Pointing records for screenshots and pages

** START **

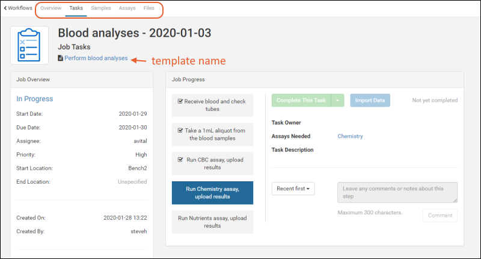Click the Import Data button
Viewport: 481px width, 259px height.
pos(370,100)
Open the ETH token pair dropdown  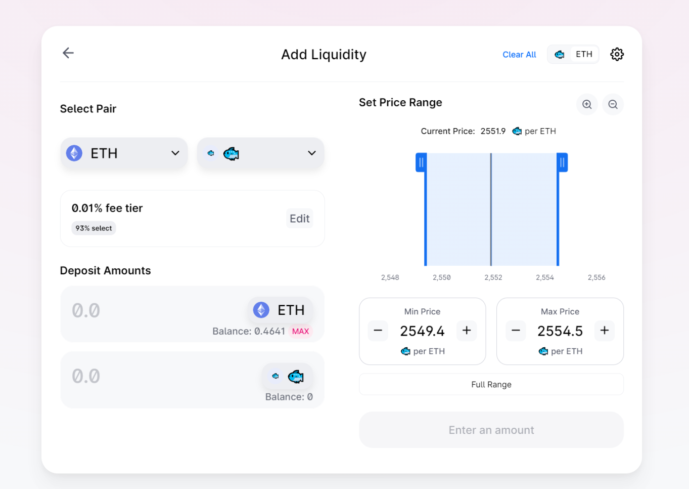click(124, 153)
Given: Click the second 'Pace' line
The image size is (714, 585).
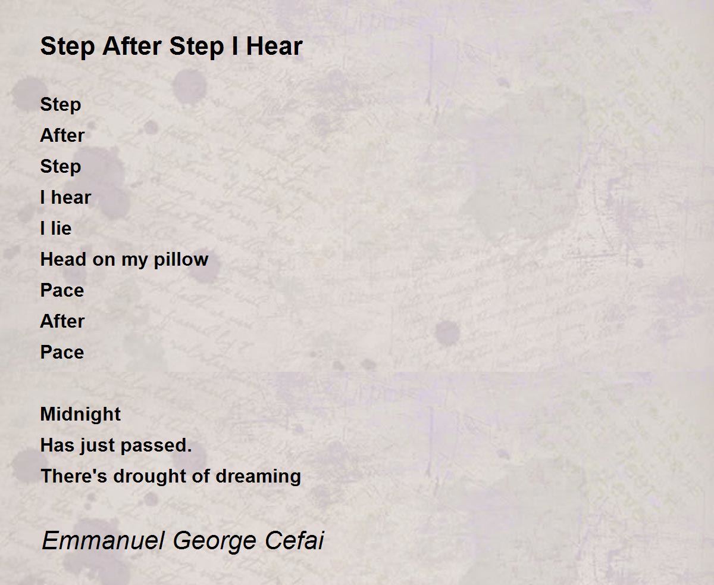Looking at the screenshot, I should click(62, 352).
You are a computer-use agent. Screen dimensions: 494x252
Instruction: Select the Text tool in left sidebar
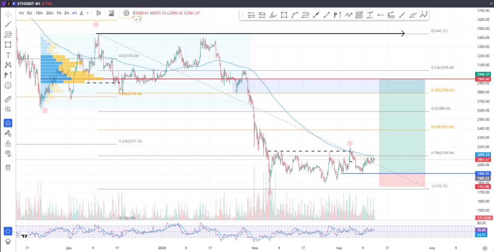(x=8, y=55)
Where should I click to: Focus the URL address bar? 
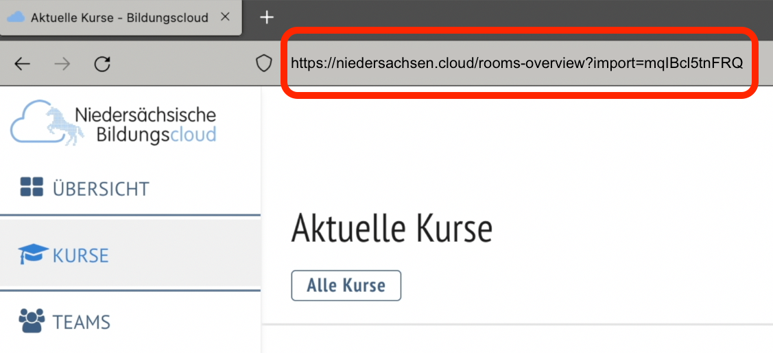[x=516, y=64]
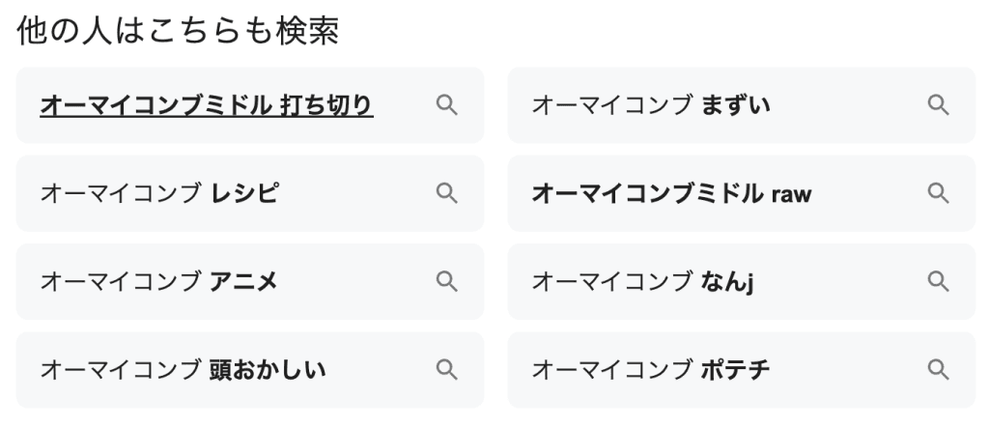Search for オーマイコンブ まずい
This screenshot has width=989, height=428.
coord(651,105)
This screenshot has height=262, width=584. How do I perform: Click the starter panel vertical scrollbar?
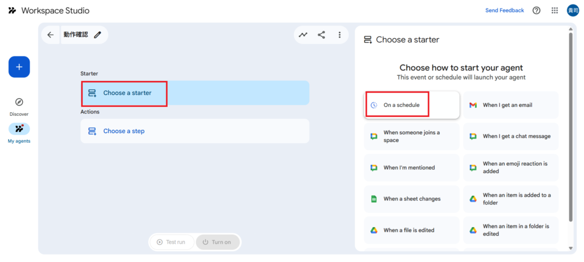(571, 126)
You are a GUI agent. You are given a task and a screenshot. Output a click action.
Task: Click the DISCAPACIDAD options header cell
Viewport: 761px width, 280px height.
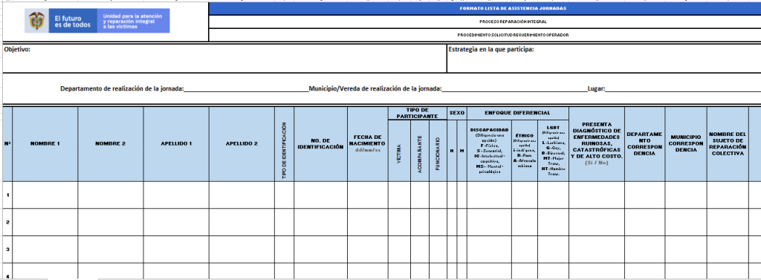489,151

** END **

*Stated goal:* Write out the listing as a numbered list, starting at the line with "This screenshot has height=262, width=584." and going through the end of the listing, both ends included. Skip blank lines and leave the pictures out.

*Task solution:*
1. This screenshot has height=262, width=584. How do I perform: Click the starter panel vertical scrollbar?
2. (571, 126)
3. You are a GUI agent. You are given a task and a screenshot. Output a click action.
4. Task: Click the DISCAPACIDAD options header cell
5. Viewport: 761px width, 280px height.
6. 489,151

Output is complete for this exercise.